## Task instructions
Quote every line of the material beneath this one.
*** Source records Section Begins ***
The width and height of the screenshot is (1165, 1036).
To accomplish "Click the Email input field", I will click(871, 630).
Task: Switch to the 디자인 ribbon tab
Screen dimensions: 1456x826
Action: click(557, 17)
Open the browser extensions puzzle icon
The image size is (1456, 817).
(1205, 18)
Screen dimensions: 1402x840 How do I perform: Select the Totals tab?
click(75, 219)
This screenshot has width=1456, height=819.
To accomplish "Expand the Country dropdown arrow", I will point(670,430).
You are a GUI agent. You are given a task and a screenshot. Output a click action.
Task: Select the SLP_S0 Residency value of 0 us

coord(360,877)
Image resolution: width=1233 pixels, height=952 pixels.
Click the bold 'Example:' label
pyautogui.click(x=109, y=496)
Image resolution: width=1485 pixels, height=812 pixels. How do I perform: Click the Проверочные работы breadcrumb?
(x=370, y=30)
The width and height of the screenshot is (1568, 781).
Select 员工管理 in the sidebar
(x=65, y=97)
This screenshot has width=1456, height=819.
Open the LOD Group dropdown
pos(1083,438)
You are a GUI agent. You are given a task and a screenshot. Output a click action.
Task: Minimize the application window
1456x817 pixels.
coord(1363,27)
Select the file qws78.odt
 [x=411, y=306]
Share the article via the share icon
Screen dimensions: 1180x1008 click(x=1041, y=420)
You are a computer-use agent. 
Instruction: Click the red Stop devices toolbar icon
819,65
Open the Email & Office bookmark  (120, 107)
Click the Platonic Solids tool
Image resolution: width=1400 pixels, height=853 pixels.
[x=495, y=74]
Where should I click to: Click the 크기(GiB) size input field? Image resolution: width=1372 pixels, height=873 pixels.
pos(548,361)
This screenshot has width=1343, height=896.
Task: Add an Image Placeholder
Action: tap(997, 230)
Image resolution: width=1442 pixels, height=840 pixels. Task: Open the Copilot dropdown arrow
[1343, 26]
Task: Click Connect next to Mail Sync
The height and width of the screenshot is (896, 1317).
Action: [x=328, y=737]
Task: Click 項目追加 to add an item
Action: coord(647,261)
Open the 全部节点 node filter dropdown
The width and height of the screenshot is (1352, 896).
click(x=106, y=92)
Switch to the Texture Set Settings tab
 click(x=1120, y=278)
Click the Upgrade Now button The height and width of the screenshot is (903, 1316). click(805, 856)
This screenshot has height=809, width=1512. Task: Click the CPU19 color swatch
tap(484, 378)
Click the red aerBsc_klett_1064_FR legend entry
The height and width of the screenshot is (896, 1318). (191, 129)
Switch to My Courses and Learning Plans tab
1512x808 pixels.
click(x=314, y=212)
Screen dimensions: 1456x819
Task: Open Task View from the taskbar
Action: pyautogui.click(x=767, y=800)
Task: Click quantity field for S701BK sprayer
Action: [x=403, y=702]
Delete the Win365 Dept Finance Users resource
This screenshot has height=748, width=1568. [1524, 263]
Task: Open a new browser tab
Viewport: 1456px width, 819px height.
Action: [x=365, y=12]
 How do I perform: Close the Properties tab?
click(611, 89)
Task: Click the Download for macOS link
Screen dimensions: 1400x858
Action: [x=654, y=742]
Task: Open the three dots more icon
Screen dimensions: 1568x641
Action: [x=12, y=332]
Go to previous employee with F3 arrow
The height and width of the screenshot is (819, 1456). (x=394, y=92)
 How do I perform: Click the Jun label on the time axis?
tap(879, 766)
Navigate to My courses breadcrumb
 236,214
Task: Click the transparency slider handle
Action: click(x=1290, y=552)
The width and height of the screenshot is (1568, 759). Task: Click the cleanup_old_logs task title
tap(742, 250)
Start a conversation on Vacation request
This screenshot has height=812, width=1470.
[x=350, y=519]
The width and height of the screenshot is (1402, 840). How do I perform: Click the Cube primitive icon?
*** Source records Section Ends ***
## Final answer
The width and height of the screenshot is (1165, 1036).
To accomplish "Click the Email input field", I will click(871, 630).
Task: Switch to the 디자인 ribbon tab
Screen dimensions: 1456x826
Action: click(557, 17)
Open the browser extensions puzzle icon
The image size is (1456, 817).
(1205, 18)
Screen dimensions: 1402x840 How do I perform: Select the Totals tab?
click(75, 219)
This screenshot has width=1456, height=819.
To accomplish "Expand the Country dropdown arrow", I will point(670,430).
You are a GUI agent. You are given a task and a screenshot. Output a click action.
Task: Select the SLP_S0 Residency value of 0 us

coord(360,877)
Image resolution: width=1233 pixels, height=952 pixels.
Click the bold 'Example:' label
pyautogui.click(x=109, y=496)
Image resolution: width=1485 pixels, height=812 pixels. How do I perform: Click the Проверочные работы breadcrumb?
(x=370, y=30)
The width and height of the screenshot is (1568, 781).
Select 员工管理 in the sidebar
(x=65, y=97)
This screenshot has width=1456, height=819.
Open the LOD Group dropdown
pos(1083,438)
You are a GUI agent. You are given a task and a screenshot. Output a click action.
Task: Minimize the application window
1456x817 pixels.
coord(1363,27)
Select the file qws78.odt
 [x=411, y=306]
Share the article via the share icon
Screen dimensions: 1180x1008 click(x=1041, y=420)
You are a computer-use agent. 
Instruction: Click the red Stop devices toolbar icon
819,65
Open the Email & Office bookmark  (120, 107)
Click the Platonic Solids tool
Image resolution: width=1400 pixels, height=853 pixels.
[x=495, y=74]
Where should I click to: Click the 크기(GiB) size input field? Image resolution: width=1372 pixels, height=873 pixels.
pos(548,361)
This screenshot has width=1343, height=896.
Task: Add an Image Placeholder
Action: tap(997, 230)
Image resolution: width=1442 pixels, height=840 pixels. Task: Open the Copilot dropdown arrow
[1343, 26]
Task: Click Connect next to Mail Sync
The height and width of the screenshot is (896, 1317).
Action: [x=328, y=737]
Task: Click 項目追加 to add an item
Action: coord(647,261)
Open the 全部节点 node filter dropdown
The width and height of the screenshot is (1352, 896).
click(x=106, y=92)
Switch to the Texture Set Settings tab
 click(x=1120, y=278)
Click the Upgrade Now button The height and width of the screenshot is (903, 1316). click(805, 856)
This screenshot has height=809, width=1512. Task: Click the CPU19 color swatch
tap(484, 378)
Click the red aerBsc_klett_1064_FR legend entry
The height and width of the screenshot is (896, 1318). (191, 129)
Switch to My Courses and Learning Plans tab
1512x808 pixels.
click(x=314, y=212)
Screen dimensions: 1456x819
Task: Open Task View from the taskbar
Action: pyautogui.click(x=767, y=800)
Task: Click quantity field for S701BK sprayer
Action: [x=403, y=702]
Delete the Win365 Dept Finance Users resource
This screenshot has height=748, width=1568. [1524, 263]
Task: Open a new browser tab
Viewport: 1456px width, 819px height.
Action: [x=365, y=12]
 How do I perform: Close the Properties tab?
click(611, 89)
Task: Click the Download for macOS link
Screen dimensions: 1400x858
Action: [x=654, y=742]
Task: Open the three dots more icon
Screen dimensions: 1568x641
Action: [x=12, y=332]
Go to previous employee with F3 arrow
The height and width of the screenshot is (819, 1456). (x=394, y=92)
 How do I perform: Click the Jun label on the time axis?
tap(879, 766)
Navigate to My courses breadcrumb
 236,214
Task: Click the transparency slider handle
Action: click(x=1290, y=552)
The width and height of the screenshot is (1568, 759). Task: Click the cleanup_old_logs task title
tap(742, 250)
Start a conversation on Vacation request
This screenshot has height=812, width=1470.
[x=350, y=519]
The width and height of the screenshot is (1402, 840). How do I perform: Click the Cube primitive icon?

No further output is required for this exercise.